SDMS-O: A service deployment management system for optimization in clouds while guaranteeing users' QoS requirements

  • Authors:
  • Tiejiang Liu;Tun Lu;Wei Wang;Qi Wang;Zhenyu Liu;Ning Gu;Xianghua Ding

  • Affiliations:
  • School of Computer Science, Fudan University, Shanghai, PR China and Shanghai Key Laboratory of Computer Software Evaluating and Testing, Shanghai, PR China;School of Computer Science, Fudan University, Shanghai, PR China;School of Computer Science, Fudan University, Shanghai, PR China;School of Computer Science, Fudan University, Shanghai, PR China;School of Computer Science, Fudan University, Shanghai, PR China and Shanghai Key Laboratory of Computer Software Evaluating and Testing, Shanghai, PR China;School of Computer Science, Fudan University, Shanghai, PR China;School of Computer Science, Fudan University, Shanghai, PR China

  • Venue:
  • Future Generation Computer Systems
  • Year:
  • 2012

Quantified Score

Hi-index 0.00

Visualization

Abstract

In a service oriented cloud, in order to meet users' functional and non-functional requirements, cloud vendors must manage service deployment effectively.
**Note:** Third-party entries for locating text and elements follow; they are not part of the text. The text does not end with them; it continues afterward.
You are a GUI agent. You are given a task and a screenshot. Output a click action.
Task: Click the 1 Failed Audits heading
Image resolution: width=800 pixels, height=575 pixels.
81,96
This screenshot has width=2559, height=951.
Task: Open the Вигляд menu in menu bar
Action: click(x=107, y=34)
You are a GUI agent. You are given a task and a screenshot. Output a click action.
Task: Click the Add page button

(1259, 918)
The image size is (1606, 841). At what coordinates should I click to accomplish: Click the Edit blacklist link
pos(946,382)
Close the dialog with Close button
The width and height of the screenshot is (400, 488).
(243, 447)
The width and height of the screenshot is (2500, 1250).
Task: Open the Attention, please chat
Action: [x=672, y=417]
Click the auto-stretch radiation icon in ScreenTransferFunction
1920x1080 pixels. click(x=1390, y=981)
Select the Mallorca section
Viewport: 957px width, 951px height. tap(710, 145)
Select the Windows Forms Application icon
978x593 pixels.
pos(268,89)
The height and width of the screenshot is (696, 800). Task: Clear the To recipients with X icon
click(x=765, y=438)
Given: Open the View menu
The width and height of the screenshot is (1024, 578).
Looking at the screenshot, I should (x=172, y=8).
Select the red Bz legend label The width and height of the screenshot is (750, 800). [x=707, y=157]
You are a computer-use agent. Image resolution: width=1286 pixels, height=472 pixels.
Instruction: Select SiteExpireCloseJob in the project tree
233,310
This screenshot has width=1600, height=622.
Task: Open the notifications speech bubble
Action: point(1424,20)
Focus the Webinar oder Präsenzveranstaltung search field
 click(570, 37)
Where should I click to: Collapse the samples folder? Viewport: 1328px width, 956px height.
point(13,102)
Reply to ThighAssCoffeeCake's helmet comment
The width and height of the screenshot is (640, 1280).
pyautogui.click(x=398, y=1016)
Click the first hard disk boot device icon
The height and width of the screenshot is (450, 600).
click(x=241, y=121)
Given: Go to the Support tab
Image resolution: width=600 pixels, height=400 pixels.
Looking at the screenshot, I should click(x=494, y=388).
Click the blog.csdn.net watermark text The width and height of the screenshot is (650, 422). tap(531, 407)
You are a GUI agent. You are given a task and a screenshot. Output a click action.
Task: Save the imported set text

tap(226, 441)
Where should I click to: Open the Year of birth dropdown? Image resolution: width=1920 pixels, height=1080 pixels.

During the deployment process, the cost of deployment and its influence on the cloud are very important issues to consider; however, so far little research has been done to address them. In this paper, we present a Service Deployment Management System for Optimization (SDMS-O) designed with a novel optimization approach for service deployment to improve deployment efficiency and reduce deployment cost while guaranteeing the users' QoS requirements. In SDMS-O, atom-services as its basic units of service applications are first divided into different service families according to compatibility and installation policy, and a service deployment requirement is expressed as an installation expression sequence. We then present three algorithms to automatically standardize, simplify and optimize this sequence during the service deployment process. Meanwhile, the backtracking technique is applied in each optimization phase of service deployment in order not to violate the users' QoS constraints. The service deployment result such as safety and usability in each optimization step is also evaluated. A simulated experiment of SDMS-O demonstrates our approach's effectiveness and efficiency.